SOURCE EXCERPT:
=======

This is already bearing fruit, he explains. The solutions to have come to light so far focus on manure; solutions focusing on methane from enteric fermentation will follow. For manure, anaerobic digestors have allowed farmers to build up covered “carbon lagoons”, in which 60% of the gas is CH₄. The trapped gas is being converted into renewable natural gas that is being used as a partial replacement for diesel, with the farmers receiving rich rewards for this work. “Some of the farmers have said they are now making a half or a third of their income through this,” Frank Mitloehner says.

After only a couple of years, this has already led to a 25% reduction in methane emissions from the California dairy industry. When reductions in methane from enteric fermentation follow, the dairy industry will achieve the 40% target, Professor Mitloehner insists, adding that teams at the University of California, Davis, have already experimented with dozens of different feed additives too. He has been encouraged by the results so far: two-thirds of the feed additives have done nothing to alter methane levels from belching, but between five and ten of the additives tested by researchers at the university have resulted in reductions.

=======

STORED DATA:

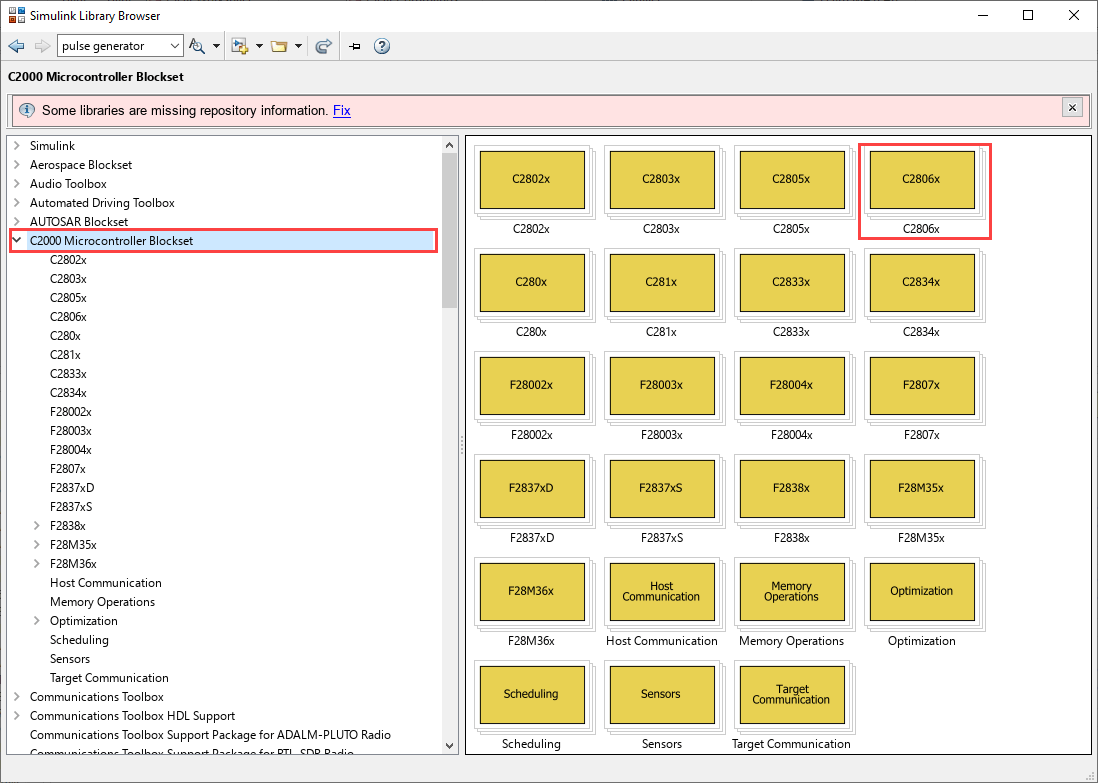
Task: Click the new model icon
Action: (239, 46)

=======

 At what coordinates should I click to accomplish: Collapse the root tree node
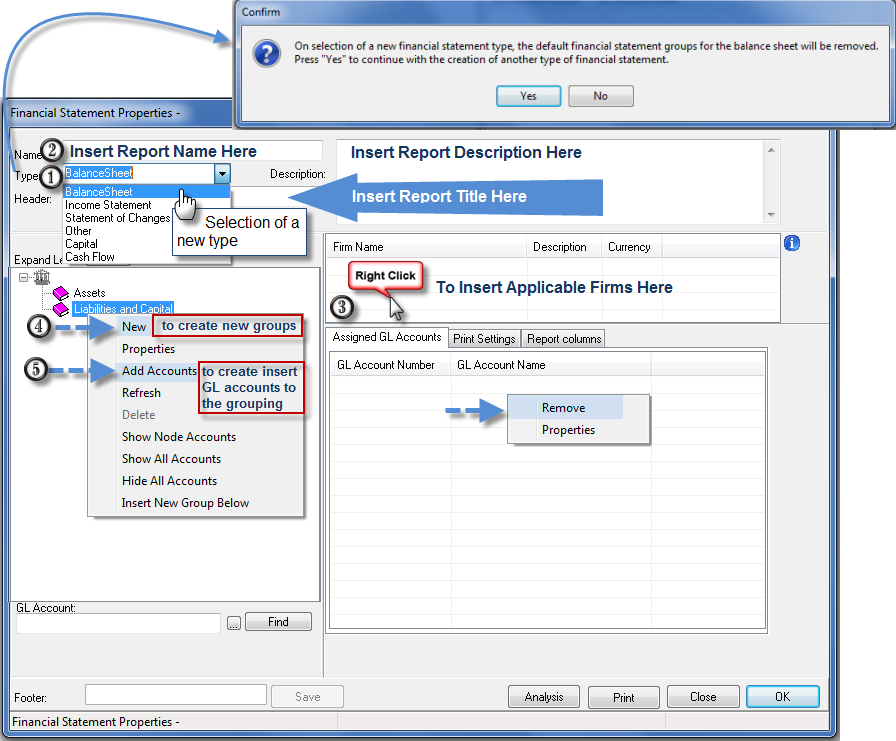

=======

WORK TO DO:
Return the part of the dairy methane text from "This is already" down to "Frank Mitloehner says.", copied word for word. You can leave the records aside; they aren't used here.

SOLUTION:
This is already bearing fruit, he explains. The solutions to have come to light so far focus on manure; solutions focusing on methane from enteric fermentation will follow. For manure, anaerobic digestors have allowed farmers to build up covered “carbon lagoons”, in which 60% of the gas is CH₄. The trapped gas is being converted into renewable natural gas that is being used as a partial replacement for diesel, with the farmers receiving rich rewards for this work. “Some of the farmers have said they are now making a half or a third of their income through this,” Frank Mitloehner says.